Example: Reorg Value = $1 Billion.
- Secured Debt: $400M (Fully covered. "Money-good.")
- Senior Unsecured Bonds: $800M (This is the **fulcrum**. The first $400M of this claim is covered by value, but the next $400M is not. The holders of these bonds will likely own the equity of the new company.)
- Subordinated Debt & Common Stock: Worthless. ("Out of the money.")
Step 4: The Investment Decision Matrix
Based on our analysis, we now have a menu of potential trades, each with a different risk/reward profile. This is far more sophisticated than simply buying the common stock.
| Investment Choice | When to Consider It | Primary Risk | Typical Target Return |
|---|---|---|---|
| Buy Senior Debt ("The Safe Bet") | When it trades at a significant discount (e.g., 70 cents) but is clearly covered by Liquidation Value. | Reorganization value comes in lower than expected. | 20-50% (yield-to-maturity) |
| Buy Fulcrum Debt ("The Home Run") | When it trades at a deep discount (e.g., 20-40 cents) and you have high conviction in the Reorg Value. | A long, costly bankruptcy process erodes value. | 3x - 10x (equity conversion) |
| Buy Common Stock ("The Lotto Ticket") | Almost never.

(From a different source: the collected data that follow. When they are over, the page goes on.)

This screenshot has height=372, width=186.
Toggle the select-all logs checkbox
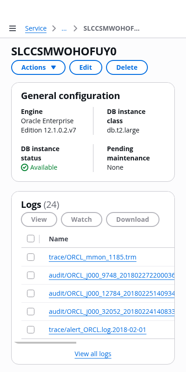(x=31, y=239)
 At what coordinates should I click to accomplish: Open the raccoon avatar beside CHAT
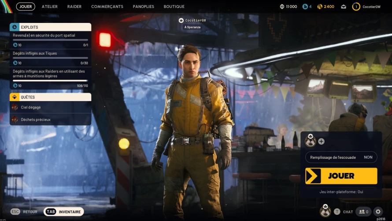coord(325,211)
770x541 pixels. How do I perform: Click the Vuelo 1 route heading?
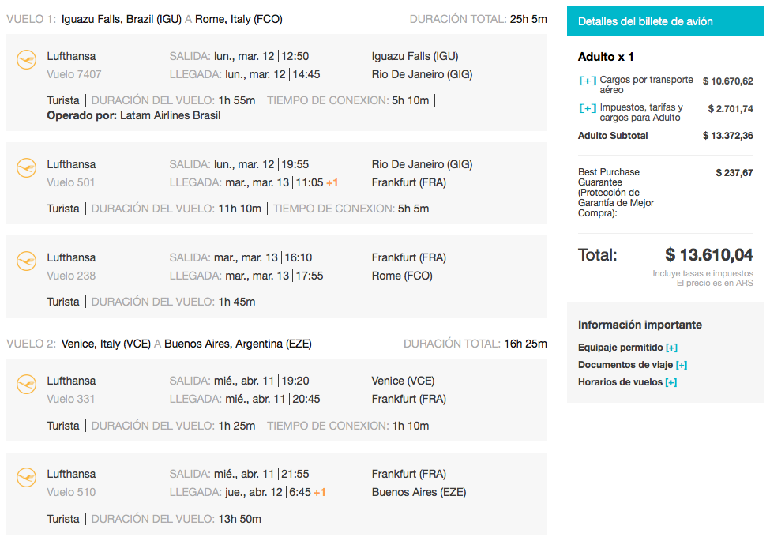pos(145,19)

Only if you believe there's a chance of a "gift" recovery for equity holders or a short squeeze. | High probability of being wiped out (going to zero). | Highly speculative |
| Short Common Stock ("The House Bet") | When there is a high probability of a debt-for-equity swap that will wipe out existing shareholders. | A surprise bailout or acquisition saves the equity. | 50-99% |
| Insider Buying Signal | If insiders are buying **unsecured debt or fulcrum debt**, it is a massive signal. If they are only buying common stock, it may be for show. | N/A - it's a signal, not a standalone strategy. | N/A |
Action: Our default strategy is to **buy the fulcrum security**. This offers the best asymmetric risk/reward profile—the potential for equity-like returns but with the structural seniority and claim of a bond.
The Enhanced Strategy in Action:
- Source: A company appears on our bond screen, with its unsecured notes trading at 35 cents.
- Triage: We run it through the "Phoenix Triage" scorecard. It scores 4/4: positive operating cash flow, a valuable brand, it's in a cyclical industry, and a new turnaround CEO was just hired. We proceed.
- Analyze: We value the business and determine its Reorganization Value is likely to cover all the secured debt and about half of the unsecured notes. The unsecured notes are the **fulcrum**.
- Decide: Instead of buying the common stock (which is likely going to zero), we **buy the unsecured notes at 35 cents**. We know our downside is limited (we have a claim on the assets) and our upside is that these notes will be converted into the majority of the new equity. If the turnaround succeeds, our 35-cent investment could be worth 100-200 cents within a few years.
This strategy is superior because it:
- Plays in the Right Arena: It focuses on the debt markets, where restructurings are actually decided.
- Protects Downside: It forces an analysis of liquidation value and prioritizes securities with a real claim on assets, unlike common stock.
- Maximizes Upside: It systematically identifies the fulcrum security, which offers the greatest potential for outsized returns in a successful reorganization.
- Uses Equity Signals Intelligently: It uses the signals from insider buying and news not as reasons to buy the stock, but as confirmation that the underlying business (the Phoenix) is worth fighting for.